--- WHAT IS EXPECTED ---
Rewrite the material below, changing every "radio button" to "option button" and leaving everything else as it is.

--- PROVIDED RECORDS ---
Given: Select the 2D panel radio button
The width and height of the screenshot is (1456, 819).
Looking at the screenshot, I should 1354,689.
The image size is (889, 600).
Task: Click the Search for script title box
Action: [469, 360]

--- ANSWER FOR THIS EXERCISE ---
Given: Select the 2D panel option button
The width and height of the screenshot is (1456, 819).
Looking at the screenshot, I should 1354,689.
The image size is (889, 600).
Task: Click the Search for script title box
Action: [469, 360]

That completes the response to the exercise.